Démission de Nicolas Hulot sur France inter le 28 août 2018.

Et si la réalité était inverse? Le départ de Nicolas Hulot signe sans doute la difficulté pour Emmanuel Macron de trouver la voie du «en même temps» entre écologie et économie, mais c’est vrai de tous les gouvernements partout dans le monde. Les mouvements écologistes, les Verts pour résumer, sont en recul politique dans toute l’Europe. Leur pic de 16% aux élections européennes de 2009 est bien loin. Même en Allemagne, ils ne sont plus des forces d’appoint qui comptent. Sans évoquer les retours violents en arrière comme Donald Trump.

 

Trouver la synthèse entre écologie et économie

Leurs incessantes divisions en chapelles expliquent en partie leur impuissance politique. Mais le problème est général. Les militants verts estiment que l'écologie doit être imposée «politiquement» à l'économie comme un objectif supérieur, celui de la préservation de la planète. De même que des militants de gauche considèrent que le capitalisme est intrinsèquement mauvais, les Verts idéologues croient l'économie intrinsèquement nocive. Certains vont jusqu'à penser que la solution ne sera trouvée que dans la décroissance, tous pensent que les entreprises doivent être légalement forcées dans la bonne voie.

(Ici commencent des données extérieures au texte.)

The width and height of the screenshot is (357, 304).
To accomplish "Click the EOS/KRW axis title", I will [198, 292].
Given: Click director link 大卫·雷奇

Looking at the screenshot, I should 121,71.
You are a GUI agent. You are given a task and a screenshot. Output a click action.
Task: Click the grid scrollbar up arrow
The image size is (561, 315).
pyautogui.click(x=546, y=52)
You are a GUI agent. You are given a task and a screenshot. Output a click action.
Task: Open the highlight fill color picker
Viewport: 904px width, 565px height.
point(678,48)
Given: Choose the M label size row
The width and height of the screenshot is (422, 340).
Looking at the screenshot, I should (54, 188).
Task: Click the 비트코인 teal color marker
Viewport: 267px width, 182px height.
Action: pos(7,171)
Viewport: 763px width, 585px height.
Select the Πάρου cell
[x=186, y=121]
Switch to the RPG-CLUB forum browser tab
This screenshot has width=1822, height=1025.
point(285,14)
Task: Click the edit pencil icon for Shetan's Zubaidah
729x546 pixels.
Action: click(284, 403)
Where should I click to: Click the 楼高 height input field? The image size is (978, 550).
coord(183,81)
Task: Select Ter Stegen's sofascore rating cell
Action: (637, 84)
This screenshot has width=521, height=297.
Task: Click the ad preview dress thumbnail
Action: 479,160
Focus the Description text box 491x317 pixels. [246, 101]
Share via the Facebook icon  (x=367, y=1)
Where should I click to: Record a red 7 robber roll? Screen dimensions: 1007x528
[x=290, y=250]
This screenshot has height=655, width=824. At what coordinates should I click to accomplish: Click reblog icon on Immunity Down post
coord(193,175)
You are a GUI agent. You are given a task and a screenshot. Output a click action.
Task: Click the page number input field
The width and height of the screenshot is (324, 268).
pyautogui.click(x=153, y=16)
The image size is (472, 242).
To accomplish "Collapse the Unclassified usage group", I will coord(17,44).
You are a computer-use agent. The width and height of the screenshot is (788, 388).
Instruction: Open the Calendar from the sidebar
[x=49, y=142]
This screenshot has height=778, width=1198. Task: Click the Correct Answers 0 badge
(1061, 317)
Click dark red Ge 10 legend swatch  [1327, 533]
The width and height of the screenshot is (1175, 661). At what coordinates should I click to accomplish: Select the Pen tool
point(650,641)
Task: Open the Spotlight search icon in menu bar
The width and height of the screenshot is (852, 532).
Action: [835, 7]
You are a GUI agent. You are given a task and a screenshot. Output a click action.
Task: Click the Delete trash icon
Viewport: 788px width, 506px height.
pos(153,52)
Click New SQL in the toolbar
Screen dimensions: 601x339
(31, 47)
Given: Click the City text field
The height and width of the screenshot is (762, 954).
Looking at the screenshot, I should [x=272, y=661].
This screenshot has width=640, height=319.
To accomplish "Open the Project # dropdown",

Dès lors, le succès d’un ministre est mesuré au nombre de quotas, de règlements, d’interdictions, de lois qu'il sait faire passer dans son gouvernement contre «les lobbies» des agriculteurs (productivistes) et des industriels (pollueurs) et contre Bercy qui en est le porte-parole.

Emmanuel Macron a espéré que Nicolas Hulot, parce qu’il s’est frotté à la réalité entrepreneuriale, pouvait être un inventeur d’une écologie réaliste. Mais cela n’a pas été le cas. Le ministre a essayé un moment sur le nucléaire en acceptant de repousser le passage obligé à 50% de la production française d’électricité, mais tous ses amis lui sont tombés dessus. Il a reculé et il est, depuis, perdu. Au bout d’un an, le constat est celui en effet d’un échec: Nicolas Hulot n’a pas su trouver la synthèse entre écologie et économie. Il en est resté à l’idéologie de la contrainte par la loi et même par la Constitution, et parce que cette ligne idéologique ne peut que se heurter à celle globale d’Emmanuel Macron qui privilégie l’emploi donc l’économie.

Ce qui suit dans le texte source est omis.